Coauthor of the study, endocrinologist Dr Matthew Doogue of Flinders University in Adelaide, said the main advantage of HbA1c testing was that fasting or glucose challenge testing was not required but it was not perfect because some people had misleadingly low results (false negatives).

It also relied on patients having blood tests for other reasons.

– Cathy Saunders

1. MJA 2011; 194: 160–164.

Posted 21 February 2011

3 thoughts on “Simple diabetes screening test will work

  1. Rod McClymont says:

    Sadly, the pre-test probability for undiagnosed diabetes in the Australian population is fairly high and thus false positives with elevated HbA1c is likely to be less of an issue than for rare disorders. Certainly, a ‘+ve’ HbA1c result should be confirmed with further testing. Marked iron deficiency (even with Hb in the normal range) can elevate HbA1c several points.
    It is important though to note that the risk of CVS disease morbidity and mortality starts to rise in a linear fashion when HbA1c goes above 5% (well less than a ‘diabetes’ diagnostic level) reflecting the reality that full-on diabetes is a late stage in a spectrum of pathology starting with insulin resistance and hyperinsulinaemia with associated greater risk of hypertension, dyslipidaemia, hyperuricaemia, NAFLD, etc, long before glucose intolerance, impaired fasting glucose, metabolic syndrome or full diabetes develop.
    The higher the HbA1c, the greater the likelihood of these pre-diabetes changes which should prompt us to look further for pathology and initiate lifestyle and other interventions earlier and hopefully prevent diabetes occuring at all!

  2. Sue Ieraci says:

    That is the problem with any screening test – if applied to a population with low pre-test probability, there will be a large number of false-positives.
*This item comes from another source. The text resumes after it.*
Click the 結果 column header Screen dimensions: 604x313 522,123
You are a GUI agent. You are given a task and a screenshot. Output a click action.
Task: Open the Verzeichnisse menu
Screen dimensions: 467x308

  3. Dr Merle Wigeson says:

    One has to be cautious with the interpretation of the HbA1c in isolation, if the rest of the patient’s medical status is unknown. For example, abnormal renal function may result in a falsely low result,
    and anaemia may result in false elevation and a fallacious diagnosis of diabetes.
    These are important caveats, and should be mentioned in any discussion of the HBA1c.